BEGIN MATERIAL SUPPLIED

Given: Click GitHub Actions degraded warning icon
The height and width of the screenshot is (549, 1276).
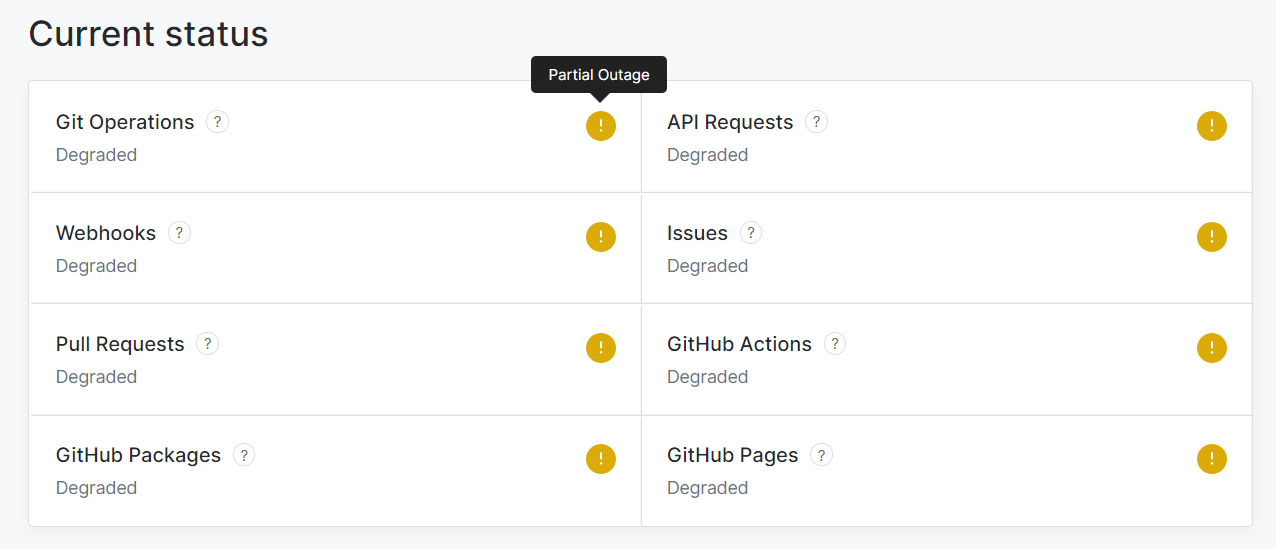Looking at the screenshot, I should pyautogui.click(x=1211, y=348).
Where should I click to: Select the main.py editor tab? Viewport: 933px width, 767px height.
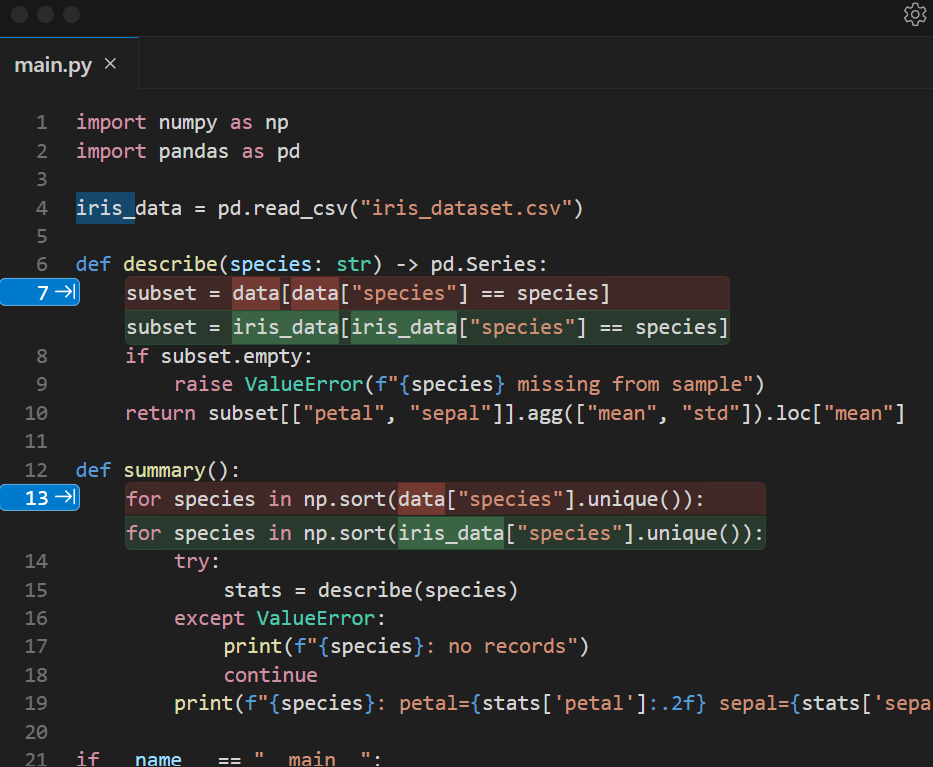pos(53,65)
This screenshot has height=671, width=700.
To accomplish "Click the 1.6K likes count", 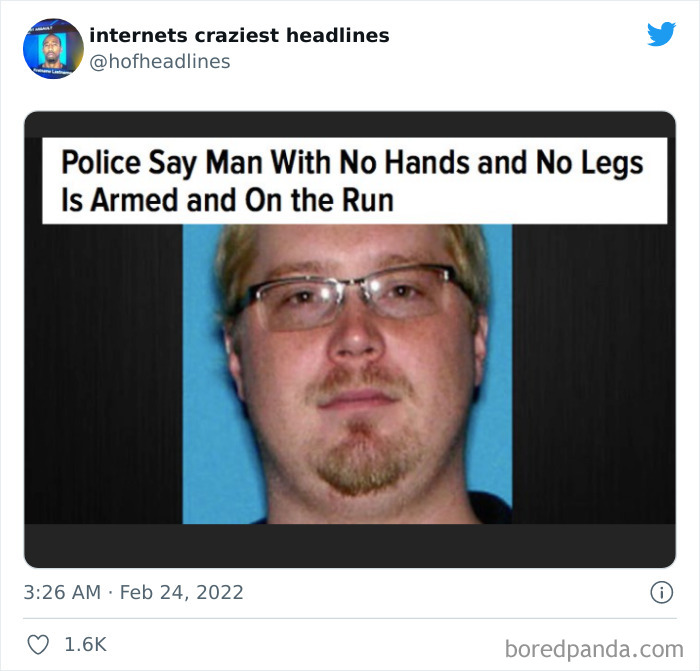I will coord(85,644).
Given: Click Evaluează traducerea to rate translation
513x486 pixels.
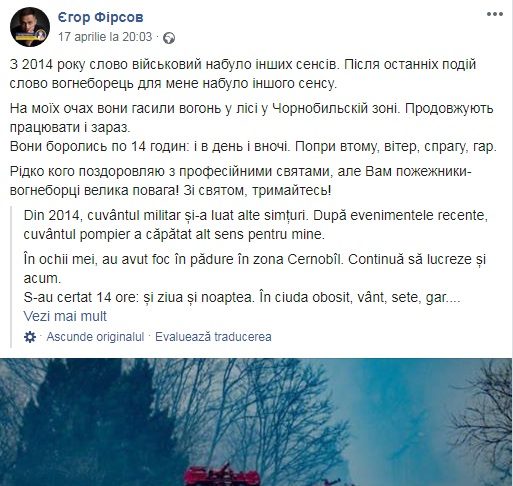Looking at the screenshot, I should click(213, 337).
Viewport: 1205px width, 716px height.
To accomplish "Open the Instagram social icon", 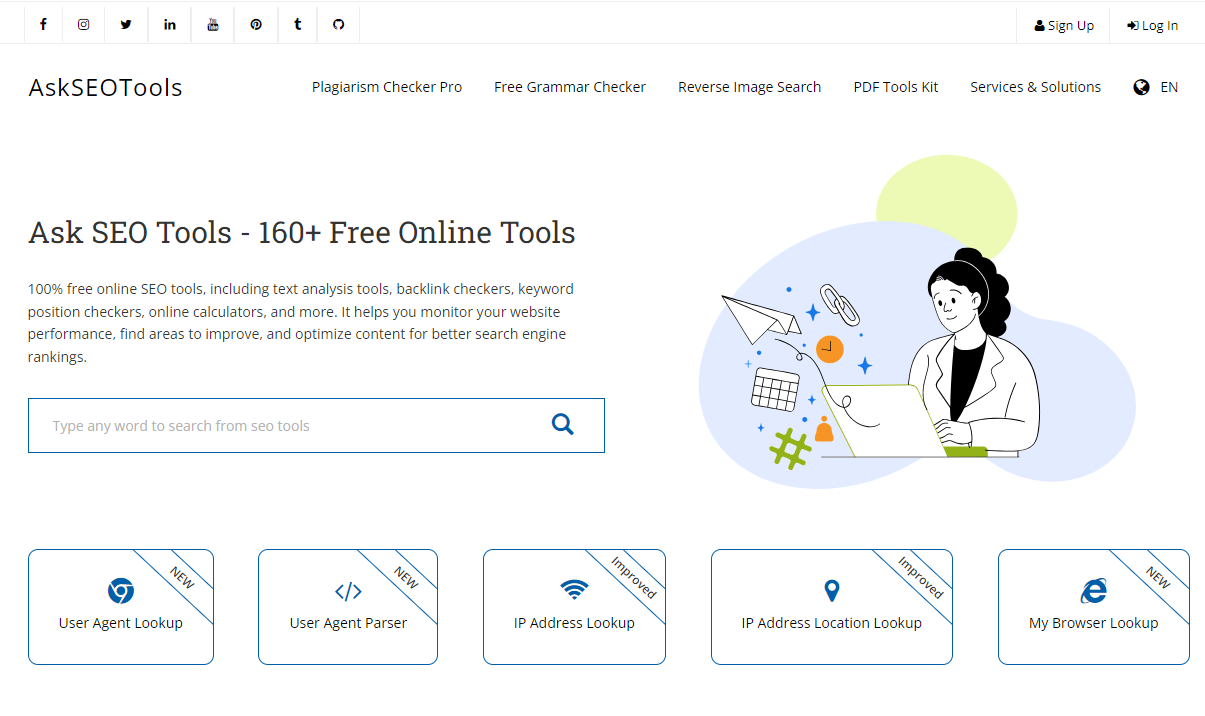I will [x=84, y=25].
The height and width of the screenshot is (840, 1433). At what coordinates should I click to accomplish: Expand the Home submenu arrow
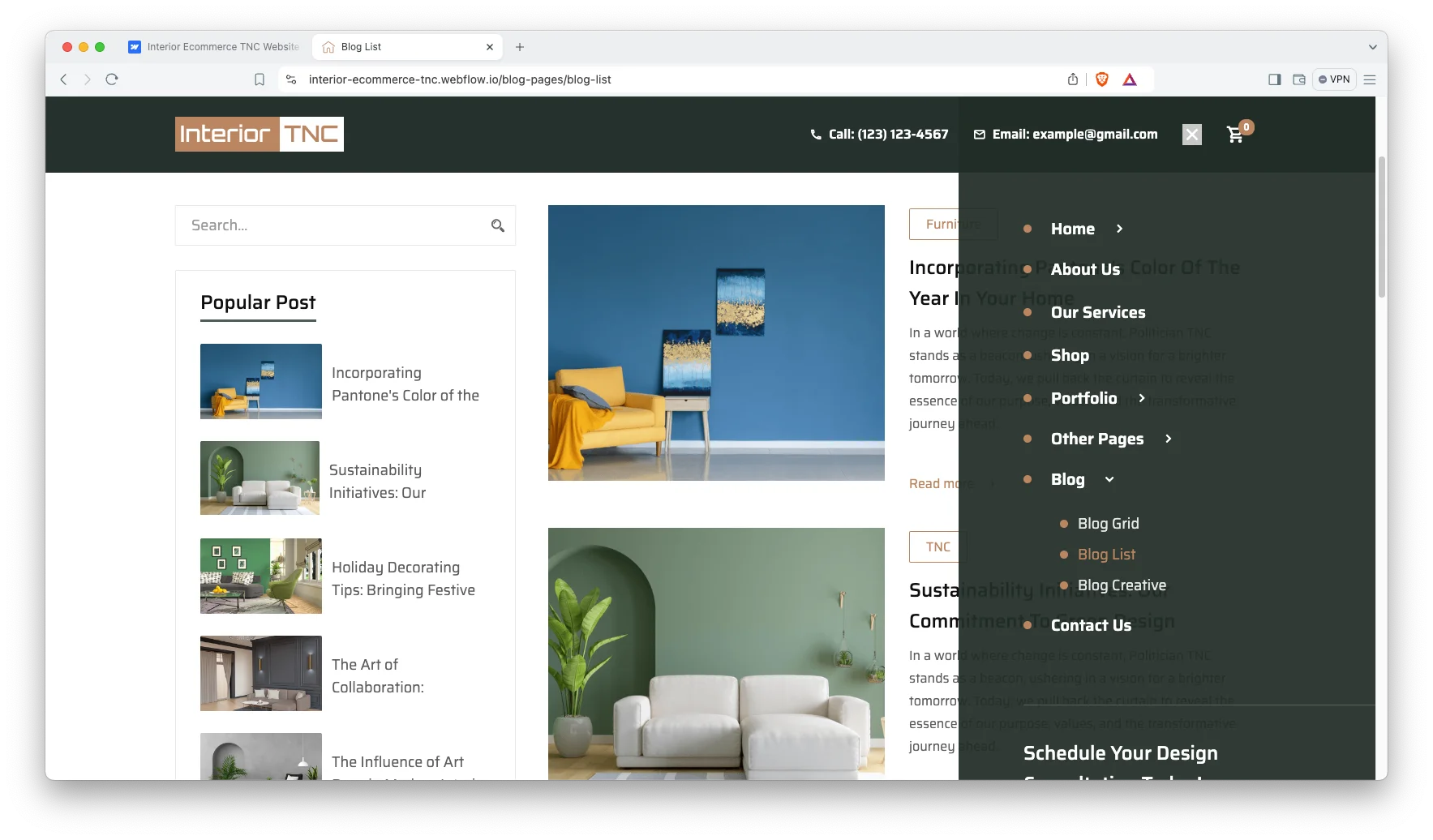1119,229
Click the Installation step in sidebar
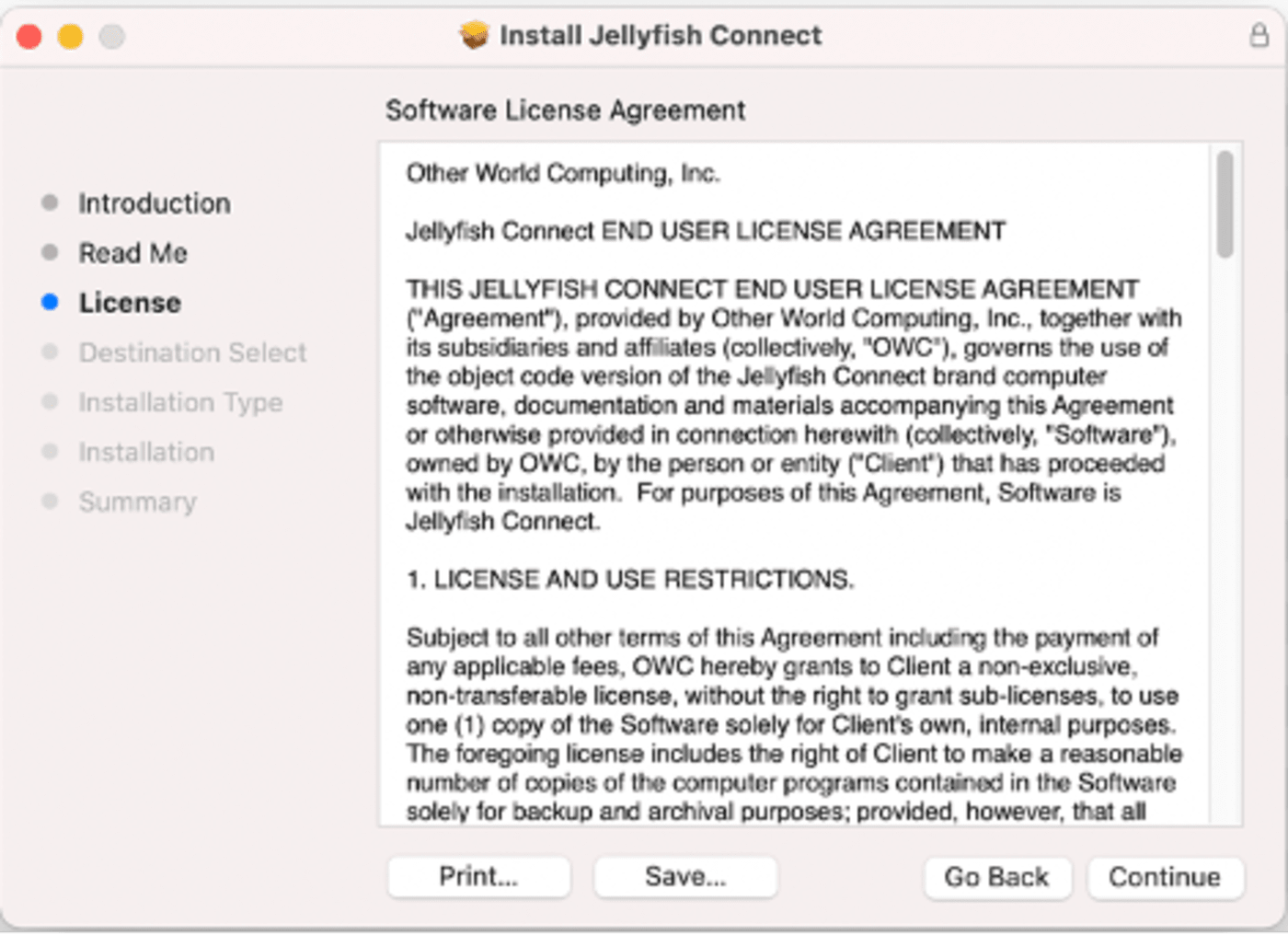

END MATERIAL SUPPLIED

**BRIEF:** Whenever a line of the data holds the string "Given", pick that line out.

**SOLUTION:**
Given: Click GitHub Actions degraded warning icon
Given: Click Evaluează traducerea to rate translation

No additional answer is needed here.